Octogénaire filiforme, petit chapeau sur la tête, Philippe n’a eu aucun mal à effectuer dix kilomètres, avec ses tongs aux pieds, pour rejoindre depuis chez lui le rond-point de Gillot à l’entrée est de Saint-Denis. Là, sur la quatre-voies de la nationale 2, desservant l’aéroport Roland-Garros, un barrage filtrant est installé.
Entre 600 et 800 personnes ont répondu à l’appel de l’intersyndicale pour une « journée Ile morte ». Les véhicules passent au compte-goutte. L’ambiance est jugée « bon enfant » par les forces de l’ordre.
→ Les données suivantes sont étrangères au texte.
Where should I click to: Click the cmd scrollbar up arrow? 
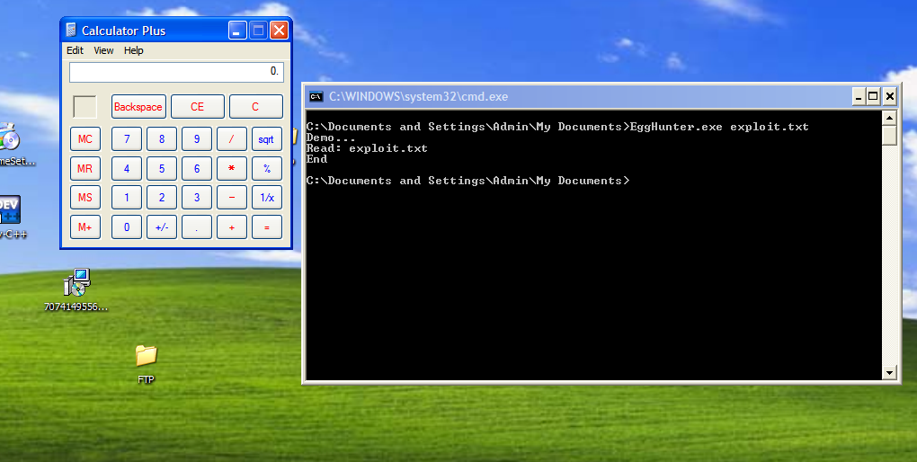coord(889,118)
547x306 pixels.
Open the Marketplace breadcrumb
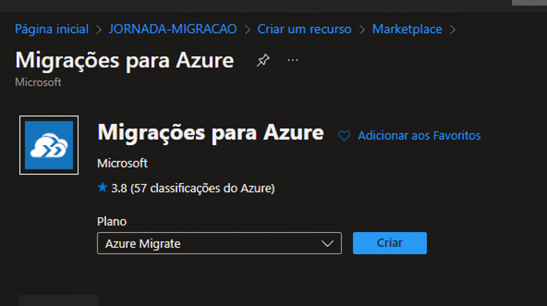point(407,29)
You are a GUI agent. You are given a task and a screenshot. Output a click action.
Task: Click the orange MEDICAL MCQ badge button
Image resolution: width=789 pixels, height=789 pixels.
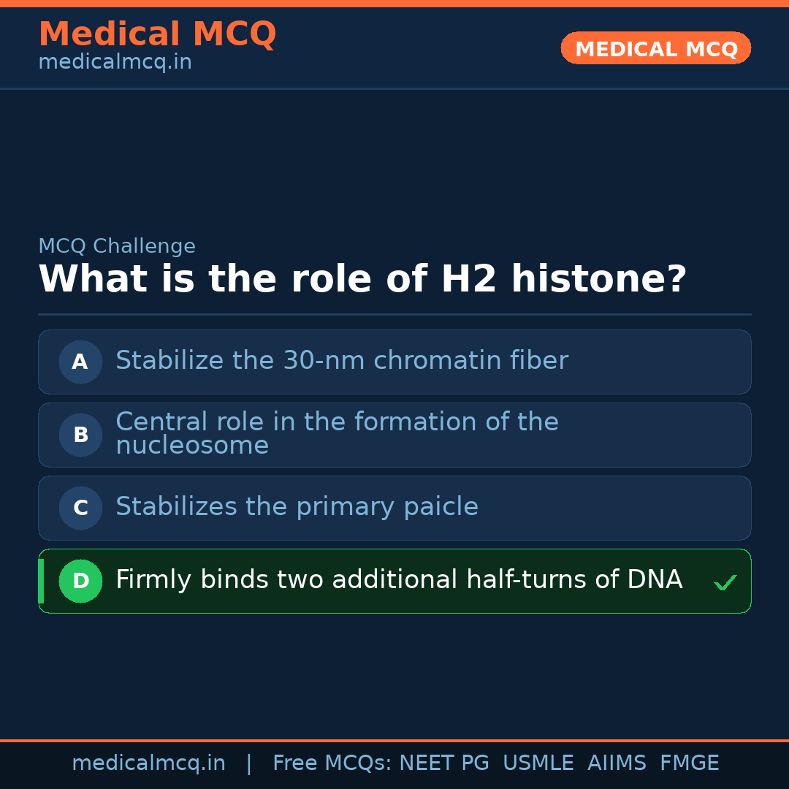click(655, 48)
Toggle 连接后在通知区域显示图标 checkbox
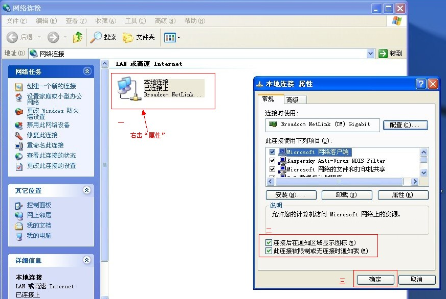The image size is (446, 299). 269,243
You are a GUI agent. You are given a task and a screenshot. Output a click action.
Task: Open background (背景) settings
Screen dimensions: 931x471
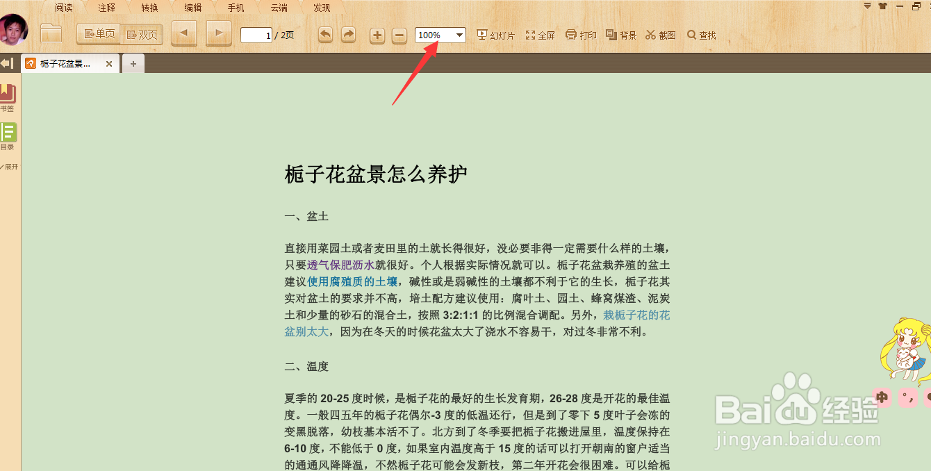point(620,34)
Si son fils de 24 ans ne s’est pas déplacé, Philippe est lui venu « par solidarité et pour répondre à l’appel à la grève ». Cet ancien ouvrier du bâtiment est parti en retraite à 60 ans, sans avoir une carrière pleine car il « n’était pas déclaré tout le temps ». Comme la moitié des retraités réunionnais, il touche une pension de moins de 850 euros par mois. Ils sont ceux qui perçoivent les retraites les plus faibles de France, selon l’Insee.
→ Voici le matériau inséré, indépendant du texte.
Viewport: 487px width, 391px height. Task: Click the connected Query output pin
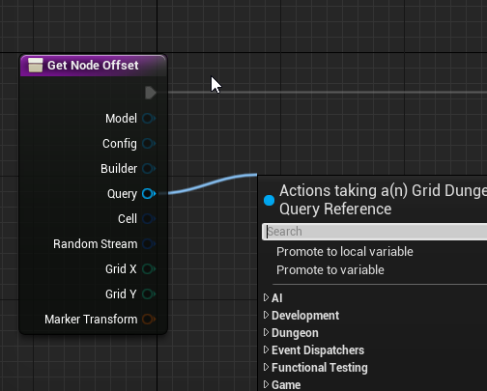(149, 193)
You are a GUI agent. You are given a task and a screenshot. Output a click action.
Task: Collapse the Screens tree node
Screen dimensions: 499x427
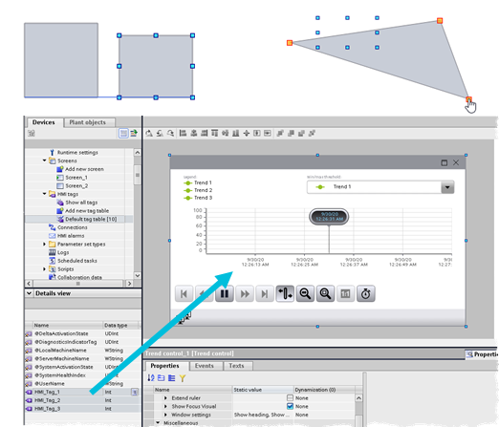[x=45, y=160]
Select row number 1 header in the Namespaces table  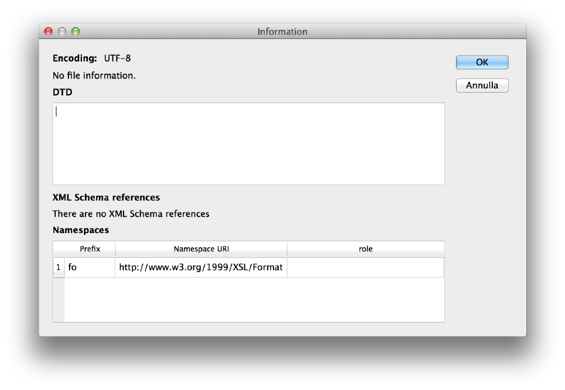(x=59, y=268)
Philippe confie pudiquement ne pas arriver à boucler la fin du mois, « même en ne faisant qu’un repas par jour ». « Ça me suffit, je fais avec », lance-t-il, refusant de se plaindre. Mais pour lui, « Macron n’en a rien à faire des retraités ». « Après deux mandats, il sera tranquille », se désole l’habitant de Saint-Denis qui avait déjà participé à des barrages pendant la grève des gilets jaunes.
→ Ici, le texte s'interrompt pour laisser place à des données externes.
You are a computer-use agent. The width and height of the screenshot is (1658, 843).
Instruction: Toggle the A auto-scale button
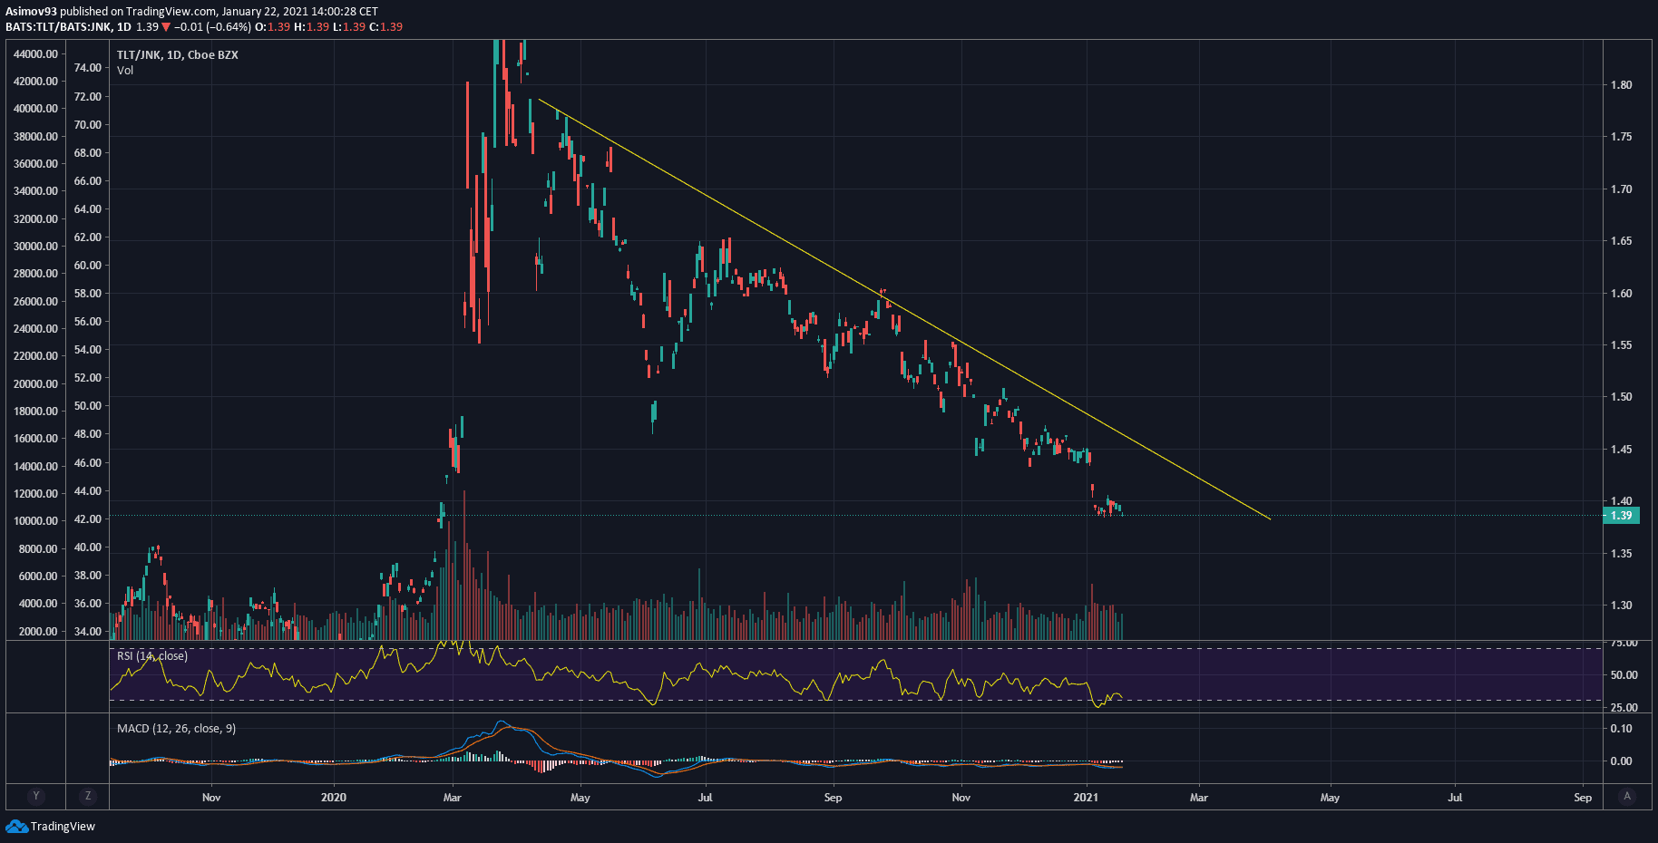[1627, 796]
L’octogénaire est farouchement opposé au travail jusqu’à 64 ans. Il pense aux « infirmières de permanence la nuit ». Et à tous ceux qui travaillent sur des chantiers. « Porter des sacs de ciment, c’est dur. Tourner le ciment avec une pelle, c’est dur aussi. Surtout à plus de 60 ans ». Le blocage des routes qui paralyse aujourd’hui La Réunion est légitime, estime-t-il : « Il faut bien faire entendre notre voix au gouvernement. Le peuple a le droit de parole face au pouvoir qui persiste et utilise le 49-3 ».
Craint-il des actes de violences comme lors des manifestations en marge des gilets jaunes et des barrages de route dans l’île ? « Il n’y a aucune violence si on ne nous tire pas dessus », répond fermement Philippe.